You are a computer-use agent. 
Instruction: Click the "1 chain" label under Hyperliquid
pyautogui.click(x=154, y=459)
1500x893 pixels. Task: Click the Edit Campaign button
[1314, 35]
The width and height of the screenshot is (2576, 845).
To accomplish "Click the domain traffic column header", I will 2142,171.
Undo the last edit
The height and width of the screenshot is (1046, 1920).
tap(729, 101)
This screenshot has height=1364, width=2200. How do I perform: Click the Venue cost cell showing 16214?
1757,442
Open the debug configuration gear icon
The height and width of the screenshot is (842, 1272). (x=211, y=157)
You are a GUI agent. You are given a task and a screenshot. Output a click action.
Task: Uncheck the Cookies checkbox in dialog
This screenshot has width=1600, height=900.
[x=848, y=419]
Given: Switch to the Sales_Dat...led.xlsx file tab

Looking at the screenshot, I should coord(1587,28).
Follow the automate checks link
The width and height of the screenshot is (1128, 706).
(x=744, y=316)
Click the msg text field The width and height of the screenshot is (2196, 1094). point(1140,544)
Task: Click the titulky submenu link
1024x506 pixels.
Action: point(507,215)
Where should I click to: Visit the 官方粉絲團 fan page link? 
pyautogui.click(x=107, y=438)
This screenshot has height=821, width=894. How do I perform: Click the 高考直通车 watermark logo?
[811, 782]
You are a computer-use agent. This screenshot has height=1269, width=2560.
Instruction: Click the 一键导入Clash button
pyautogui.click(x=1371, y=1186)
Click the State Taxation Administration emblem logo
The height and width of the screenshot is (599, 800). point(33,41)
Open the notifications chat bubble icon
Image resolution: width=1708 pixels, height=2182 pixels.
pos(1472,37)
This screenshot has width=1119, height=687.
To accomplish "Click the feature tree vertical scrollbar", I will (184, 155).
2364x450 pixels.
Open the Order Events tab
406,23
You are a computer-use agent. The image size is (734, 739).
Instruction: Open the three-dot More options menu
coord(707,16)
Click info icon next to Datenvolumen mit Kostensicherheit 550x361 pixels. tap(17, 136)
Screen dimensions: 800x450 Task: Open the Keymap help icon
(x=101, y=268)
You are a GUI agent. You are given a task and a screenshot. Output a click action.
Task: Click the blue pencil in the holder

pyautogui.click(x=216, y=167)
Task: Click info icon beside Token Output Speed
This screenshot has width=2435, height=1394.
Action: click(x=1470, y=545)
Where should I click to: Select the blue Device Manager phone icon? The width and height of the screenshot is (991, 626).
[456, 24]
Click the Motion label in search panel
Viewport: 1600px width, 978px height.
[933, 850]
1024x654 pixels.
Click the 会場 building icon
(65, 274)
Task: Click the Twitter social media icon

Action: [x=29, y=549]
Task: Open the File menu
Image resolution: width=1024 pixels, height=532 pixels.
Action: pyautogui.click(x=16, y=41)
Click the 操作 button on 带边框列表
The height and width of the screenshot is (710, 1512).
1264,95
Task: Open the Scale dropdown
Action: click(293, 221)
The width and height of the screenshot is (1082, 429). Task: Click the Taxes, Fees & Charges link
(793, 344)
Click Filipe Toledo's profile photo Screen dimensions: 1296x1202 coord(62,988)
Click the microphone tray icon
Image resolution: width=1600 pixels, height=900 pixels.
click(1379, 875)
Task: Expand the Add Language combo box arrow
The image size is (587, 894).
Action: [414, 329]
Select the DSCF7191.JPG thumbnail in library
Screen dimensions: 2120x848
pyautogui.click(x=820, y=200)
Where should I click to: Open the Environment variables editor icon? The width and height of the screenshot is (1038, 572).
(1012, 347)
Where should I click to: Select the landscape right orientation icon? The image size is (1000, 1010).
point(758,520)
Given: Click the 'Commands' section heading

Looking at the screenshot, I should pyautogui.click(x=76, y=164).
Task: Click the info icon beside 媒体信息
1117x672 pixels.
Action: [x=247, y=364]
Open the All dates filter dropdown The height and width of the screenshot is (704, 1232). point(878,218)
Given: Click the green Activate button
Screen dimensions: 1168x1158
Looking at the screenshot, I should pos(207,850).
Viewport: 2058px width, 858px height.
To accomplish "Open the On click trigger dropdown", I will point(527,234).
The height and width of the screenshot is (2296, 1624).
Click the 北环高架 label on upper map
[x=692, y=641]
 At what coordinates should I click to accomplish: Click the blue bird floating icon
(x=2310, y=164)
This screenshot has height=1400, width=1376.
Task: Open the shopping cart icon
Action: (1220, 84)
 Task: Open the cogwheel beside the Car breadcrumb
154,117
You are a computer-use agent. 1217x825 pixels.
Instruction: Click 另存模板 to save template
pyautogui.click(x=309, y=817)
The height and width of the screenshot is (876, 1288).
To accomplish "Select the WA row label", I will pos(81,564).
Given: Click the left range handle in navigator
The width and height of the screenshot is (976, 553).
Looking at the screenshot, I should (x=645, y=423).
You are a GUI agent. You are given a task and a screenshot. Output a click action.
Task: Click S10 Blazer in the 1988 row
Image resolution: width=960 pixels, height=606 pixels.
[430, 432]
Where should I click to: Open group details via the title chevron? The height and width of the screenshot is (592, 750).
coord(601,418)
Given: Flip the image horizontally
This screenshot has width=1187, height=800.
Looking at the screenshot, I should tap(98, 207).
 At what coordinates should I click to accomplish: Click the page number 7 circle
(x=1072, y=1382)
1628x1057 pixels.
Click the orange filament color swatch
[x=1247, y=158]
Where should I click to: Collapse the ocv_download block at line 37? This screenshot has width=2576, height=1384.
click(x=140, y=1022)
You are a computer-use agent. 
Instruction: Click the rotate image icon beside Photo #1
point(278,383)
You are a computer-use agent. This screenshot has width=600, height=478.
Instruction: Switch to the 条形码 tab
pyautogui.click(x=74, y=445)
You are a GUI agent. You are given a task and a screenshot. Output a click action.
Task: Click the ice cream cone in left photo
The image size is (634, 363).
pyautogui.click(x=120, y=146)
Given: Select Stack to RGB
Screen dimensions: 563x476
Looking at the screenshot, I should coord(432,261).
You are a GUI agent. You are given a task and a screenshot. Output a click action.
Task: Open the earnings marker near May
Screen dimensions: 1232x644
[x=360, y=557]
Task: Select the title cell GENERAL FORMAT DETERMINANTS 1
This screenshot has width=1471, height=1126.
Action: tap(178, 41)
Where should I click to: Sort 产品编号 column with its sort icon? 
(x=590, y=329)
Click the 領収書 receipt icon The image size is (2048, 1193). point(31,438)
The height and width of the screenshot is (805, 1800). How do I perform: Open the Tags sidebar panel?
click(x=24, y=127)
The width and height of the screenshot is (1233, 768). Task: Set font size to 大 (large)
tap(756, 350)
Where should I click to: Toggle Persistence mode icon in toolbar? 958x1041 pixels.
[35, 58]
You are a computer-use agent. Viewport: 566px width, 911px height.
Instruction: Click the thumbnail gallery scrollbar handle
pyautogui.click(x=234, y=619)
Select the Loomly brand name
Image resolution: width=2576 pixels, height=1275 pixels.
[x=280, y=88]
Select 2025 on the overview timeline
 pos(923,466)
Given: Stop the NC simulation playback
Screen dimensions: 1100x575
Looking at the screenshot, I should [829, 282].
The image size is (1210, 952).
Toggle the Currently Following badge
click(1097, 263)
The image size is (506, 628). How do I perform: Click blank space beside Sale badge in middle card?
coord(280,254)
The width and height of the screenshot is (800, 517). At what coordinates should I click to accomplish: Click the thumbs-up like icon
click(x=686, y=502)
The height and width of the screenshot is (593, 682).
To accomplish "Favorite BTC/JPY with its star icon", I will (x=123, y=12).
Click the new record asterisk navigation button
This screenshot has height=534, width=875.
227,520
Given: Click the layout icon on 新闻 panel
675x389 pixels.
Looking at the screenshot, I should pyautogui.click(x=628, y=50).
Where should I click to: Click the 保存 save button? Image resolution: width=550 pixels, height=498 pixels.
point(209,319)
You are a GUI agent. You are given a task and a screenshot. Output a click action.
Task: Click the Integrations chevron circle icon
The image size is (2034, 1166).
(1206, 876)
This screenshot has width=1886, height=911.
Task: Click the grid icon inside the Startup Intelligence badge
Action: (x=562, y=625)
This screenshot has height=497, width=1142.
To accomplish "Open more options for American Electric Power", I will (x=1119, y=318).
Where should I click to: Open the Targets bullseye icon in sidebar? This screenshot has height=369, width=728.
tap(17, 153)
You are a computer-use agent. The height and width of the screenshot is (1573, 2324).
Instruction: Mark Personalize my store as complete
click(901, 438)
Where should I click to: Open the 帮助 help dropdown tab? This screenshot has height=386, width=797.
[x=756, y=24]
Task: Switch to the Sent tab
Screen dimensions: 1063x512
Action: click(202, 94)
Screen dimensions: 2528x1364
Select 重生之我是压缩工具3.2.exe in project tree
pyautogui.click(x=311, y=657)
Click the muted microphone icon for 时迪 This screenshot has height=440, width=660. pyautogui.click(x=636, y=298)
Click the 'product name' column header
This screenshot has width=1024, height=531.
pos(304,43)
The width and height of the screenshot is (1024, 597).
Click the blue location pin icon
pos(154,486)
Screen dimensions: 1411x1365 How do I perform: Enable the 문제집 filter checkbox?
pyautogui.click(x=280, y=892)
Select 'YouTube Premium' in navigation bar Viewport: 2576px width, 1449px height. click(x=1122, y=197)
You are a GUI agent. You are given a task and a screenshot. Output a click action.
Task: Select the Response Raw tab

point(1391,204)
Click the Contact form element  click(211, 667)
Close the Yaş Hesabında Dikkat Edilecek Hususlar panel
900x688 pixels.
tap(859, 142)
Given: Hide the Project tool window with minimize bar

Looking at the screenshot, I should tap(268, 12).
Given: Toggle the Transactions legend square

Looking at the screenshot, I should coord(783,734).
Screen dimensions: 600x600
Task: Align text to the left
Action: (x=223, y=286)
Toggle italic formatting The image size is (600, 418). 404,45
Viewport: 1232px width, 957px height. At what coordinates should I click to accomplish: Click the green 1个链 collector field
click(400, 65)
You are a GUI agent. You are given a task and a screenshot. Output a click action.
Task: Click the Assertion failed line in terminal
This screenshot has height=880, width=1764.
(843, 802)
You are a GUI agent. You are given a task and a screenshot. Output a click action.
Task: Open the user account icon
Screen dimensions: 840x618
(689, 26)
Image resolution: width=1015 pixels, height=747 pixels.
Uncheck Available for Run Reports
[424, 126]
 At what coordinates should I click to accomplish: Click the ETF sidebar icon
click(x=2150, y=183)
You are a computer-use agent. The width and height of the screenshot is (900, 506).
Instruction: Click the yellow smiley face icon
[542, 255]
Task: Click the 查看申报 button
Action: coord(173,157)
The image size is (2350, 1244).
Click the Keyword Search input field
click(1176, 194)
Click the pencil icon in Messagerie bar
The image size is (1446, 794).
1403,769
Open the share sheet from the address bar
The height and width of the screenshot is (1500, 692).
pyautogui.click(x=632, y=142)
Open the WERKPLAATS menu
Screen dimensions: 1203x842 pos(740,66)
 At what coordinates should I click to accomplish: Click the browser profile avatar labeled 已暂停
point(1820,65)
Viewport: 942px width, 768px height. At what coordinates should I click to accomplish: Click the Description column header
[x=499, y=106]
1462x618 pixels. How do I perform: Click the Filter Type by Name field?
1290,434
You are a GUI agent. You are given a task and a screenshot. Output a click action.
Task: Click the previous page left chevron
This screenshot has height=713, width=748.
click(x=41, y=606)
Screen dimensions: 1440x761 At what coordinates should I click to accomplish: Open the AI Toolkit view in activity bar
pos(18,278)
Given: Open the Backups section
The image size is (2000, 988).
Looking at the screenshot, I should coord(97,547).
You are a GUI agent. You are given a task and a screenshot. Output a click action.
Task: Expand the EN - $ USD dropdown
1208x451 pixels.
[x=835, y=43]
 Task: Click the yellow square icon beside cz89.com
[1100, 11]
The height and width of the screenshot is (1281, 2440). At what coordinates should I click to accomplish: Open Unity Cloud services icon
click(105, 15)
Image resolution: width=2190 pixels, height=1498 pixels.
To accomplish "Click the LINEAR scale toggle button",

....................

- **Directive**: Reproduce verbatim the lines of the listing starting at the line that contains "Given: Open the Backups section" and ending at the line that contains "click(105, 15)", both included.

- **Answer for this exercise**:
Given: Open the Backups section
The image size is (2000, 988).
Looking at the screenshot, I should coord(97,547).
You are a GUI agent. You are given a task and a screenshot. Output a click action.
Task: Expand the EN - $ USD dropdown
1208x451 pixels.
[x=835, y=43]
 Task: Click the yellow square icon beside cz89.com
[1100, 11]
The height and width of the screenshot is (1281, 2440). At what coordinates should I click to accomplish: Open Unity Cloud services icon
click(105, 15)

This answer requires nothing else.